Unless you play the stem-cell equivalent of fantasy baseball, you probably aren’t familiar with these homegrown stars. After next month’s World Stem Cell Summit in Madison, however, it will become more apparent than ever that Wisconsin’s leadership in this emerging field is supported by what sports writers would call a deep bench.
The World Stem Cell Summit, to be held Sept. 22-23 at Madison’s Alliant Center with a free opening event Sept. 21 at UW-Madison’s Pyle Center, is a gathering of scientists, company leaders, ethicists, investors and more from virtually everywhere stem-cell research is underway. These days, that’s a growing geographic list.
In addition to the United States, where the UW-Madison’s 120-plus researchers make Wisconsin a national leader, research is thriving in the United Kingdom, Canada, Australia, Sweden, Japan, South Korea, Singapore, Israel, China, and beyond. It’s a highly competitive industry, with many of those nations investing hundreds of millions of dollars each year to push toward safer and more effective drugs, therapies, and even cures.
Deep stem-cell roster
The summit is being held in Madison, in part, because Thomson is a household name in the stem-cell community for being the first to isolate stem cells in an unchanging state. But it’s also coming to town because UW-Madison has assembled one of the strongest overall research teams in the world, with scientists specializing in fields as diverse as neurology, cardiology, toxicology, diabetes, oncology, and more.
And standing behind those scientists are other Ph.D. and graduate level researchers, as well as basic research facilities that are already world-class and which soon will be augmented by the Wisconsin Institutes for Discovery.
Consider the work of the summit co-chairs, UW-Madison’s Svendsen and Kamp.
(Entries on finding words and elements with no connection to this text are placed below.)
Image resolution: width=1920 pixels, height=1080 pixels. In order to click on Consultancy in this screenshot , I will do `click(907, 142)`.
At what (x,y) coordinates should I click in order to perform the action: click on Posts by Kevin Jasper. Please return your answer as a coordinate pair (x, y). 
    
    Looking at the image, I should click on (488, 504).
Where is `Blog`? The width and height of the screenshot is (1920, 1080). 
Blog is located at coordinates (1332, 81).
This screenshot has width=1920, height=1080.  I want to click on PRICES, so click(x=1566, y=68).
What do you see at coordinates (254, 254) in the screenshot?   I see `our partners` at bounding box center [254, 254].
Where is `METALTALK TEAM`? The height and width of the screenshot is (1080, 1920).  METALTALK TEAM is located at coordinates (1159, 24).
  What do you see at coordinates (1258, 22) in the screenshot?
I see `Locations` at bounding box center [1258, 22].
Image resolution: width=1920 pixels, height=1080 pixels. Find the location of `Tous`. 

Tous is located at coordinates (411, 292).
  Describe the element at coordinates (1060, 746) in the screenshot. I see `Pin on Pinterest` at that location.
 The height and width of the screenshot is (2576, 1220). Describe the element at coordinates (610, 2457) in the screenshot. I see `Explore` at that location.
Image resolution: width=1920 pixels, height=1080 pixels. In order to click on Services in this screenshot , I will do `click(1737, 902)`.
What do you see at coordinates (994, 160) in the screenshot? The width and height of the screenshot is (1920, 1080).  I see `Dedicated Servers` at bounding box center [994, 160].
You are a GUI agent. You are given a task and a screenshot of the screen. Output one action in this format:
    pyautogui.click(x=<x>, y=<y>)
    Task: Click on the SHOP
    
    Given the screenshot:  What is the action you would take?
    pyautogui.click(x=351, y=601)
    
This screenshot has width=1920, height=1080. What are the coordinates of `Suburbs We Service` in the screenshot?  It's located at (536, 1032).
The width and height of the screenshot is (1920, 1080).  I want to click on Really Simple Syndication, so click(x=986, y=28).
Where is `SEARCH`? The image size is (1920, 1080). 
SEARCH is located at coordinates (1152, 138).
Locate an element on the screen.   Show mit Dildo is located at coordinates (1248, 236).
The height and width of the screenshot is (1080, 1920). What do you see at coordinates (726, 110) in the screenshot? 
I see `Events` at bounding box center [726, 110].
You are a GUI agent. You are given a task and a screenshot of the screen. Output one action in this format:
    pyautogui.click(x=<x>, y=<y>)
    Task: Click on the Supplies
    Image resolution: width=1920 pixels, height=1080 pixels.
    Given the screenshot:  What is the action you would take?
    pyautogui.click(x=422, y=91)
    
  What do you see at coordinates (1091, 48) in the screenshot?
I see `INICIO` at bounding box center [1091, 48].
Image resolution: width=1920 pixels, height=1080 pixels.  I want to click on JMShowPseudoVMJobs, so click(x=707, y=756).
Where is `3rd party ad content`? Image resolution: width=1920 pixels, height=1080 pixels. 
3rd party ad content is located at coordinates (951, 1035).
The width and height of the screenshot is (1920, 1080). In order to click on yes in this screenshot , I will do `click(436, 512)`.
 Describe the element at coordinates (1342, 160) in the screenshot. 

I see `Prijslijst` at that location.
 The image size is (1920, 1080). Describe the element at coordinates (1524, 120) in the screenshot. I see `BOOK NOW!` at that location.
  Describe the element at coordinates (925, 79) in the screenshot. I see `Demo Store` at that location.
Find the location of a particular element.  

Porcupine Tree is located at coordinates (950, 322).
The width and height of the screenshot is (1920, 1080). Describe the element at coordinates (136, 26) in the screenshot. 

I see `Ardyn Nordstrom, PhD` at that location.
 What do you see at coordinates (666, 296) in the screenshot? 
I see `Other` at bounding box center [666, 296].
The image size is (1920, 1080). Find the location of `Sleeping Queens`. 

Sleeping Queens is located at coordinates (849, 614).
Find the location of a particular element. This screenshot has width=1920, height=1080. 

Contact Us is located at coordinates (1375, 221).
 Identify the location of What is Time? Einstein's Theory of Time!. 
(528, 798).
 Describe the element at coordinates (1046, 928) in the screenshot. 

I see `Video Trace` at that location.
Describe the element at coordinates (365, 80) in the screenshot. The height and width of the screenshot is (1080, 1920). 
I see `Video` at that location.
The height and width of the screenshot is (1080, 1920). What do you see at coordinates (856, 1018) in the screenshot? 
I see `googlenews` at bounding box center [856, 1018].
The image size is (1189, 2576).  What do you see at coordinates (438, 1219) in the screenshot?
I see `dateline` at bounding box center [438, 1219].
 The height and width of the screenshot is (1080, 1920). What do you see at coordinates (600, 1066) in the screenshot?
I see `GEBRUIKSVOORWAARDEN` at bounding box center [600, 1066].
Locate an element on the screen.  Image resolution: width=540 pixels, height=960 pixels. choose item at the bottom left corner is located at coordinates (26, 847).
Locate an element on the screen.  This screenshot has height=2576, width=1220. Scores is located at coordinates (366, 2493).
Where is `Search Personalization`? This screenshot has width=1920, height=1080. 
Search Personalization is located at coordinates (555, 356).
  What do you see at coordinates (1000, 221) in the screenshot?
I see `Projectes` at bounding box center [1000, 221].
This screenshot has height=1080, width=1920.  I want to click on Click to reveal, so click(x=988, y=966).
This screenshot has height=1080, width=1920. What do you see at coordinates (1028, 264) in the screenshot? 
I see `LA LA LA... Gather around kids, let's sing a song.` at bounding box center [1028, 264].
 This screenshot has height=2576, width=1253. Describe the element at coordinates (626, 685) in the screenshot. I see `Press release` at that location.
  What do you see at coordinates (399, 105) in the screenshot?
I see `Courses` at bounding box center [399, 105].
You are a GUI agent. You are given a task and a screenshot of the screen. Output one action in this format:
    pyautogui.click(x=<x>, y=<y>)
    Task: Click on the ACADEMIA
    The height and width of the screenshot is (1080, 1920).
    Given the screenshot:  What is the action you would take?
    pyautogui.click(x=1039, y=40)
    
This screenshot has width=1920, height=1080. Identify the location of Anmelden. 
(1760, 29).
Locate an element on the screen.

Svendsen is a professor of anatomy whose work has centered on sneaking drugs past the so-called “brain-blood barrier” by engineering and implanting progenitor (ancestor) brain cells derived from stem cells. If his work is successful, it will someday help clinicians deliver drugs where they are needed most in the body. The brain’s complex barriers effectively exclude more than 70 percent of all drugs, including medicines for some neurodegenerative diseases that could respond to treatment if the barrier is breached.
Kamp is a professor of medicine and physiology whose work has focused on stem cells and heart disease. Human embryonic stem cells can evolve into cardiomyocytes (heart muscle cells) which may even form spontaneously contracting bodies of cells. If the work of Kamp and others progresses, cardiomyocytes derived from stem cells will provide valuable cell culture “models” for testing new drugs and, perhaps, become a source for cell transplant therapies.
The list goes on: Duncan’s research concerns the use of stem cells in treating diseases of the central nervous system, including multiple sclerosis and childhood genetic disorders. Odorico works with islet endocrine cells, which offer current and future treatments for diabetes. Cezar is focused on using stem cells to advance research on birth defects and cancer. Charo is an ethicist, serving on the faculty of the UW-Madison Law School and Medical School, as well as national boards that have helped define the boundaries of stem-cell research.
Changing the face of medicine
The World Stem Cell Summit will provide a look at some of the latest research from around the world, examine how governments and companies are financing that research and pushing it to the next stage, and offer important chances to discuss the ethical implications of the research. The fact that it’s happening in Wisconsin is testimony to the fact that Thomson’s 1998 breakthrough was no fluke. This is a state that continues to innovate and invest in a field that will change the face of medicine – and it has the deep bench to pull it off.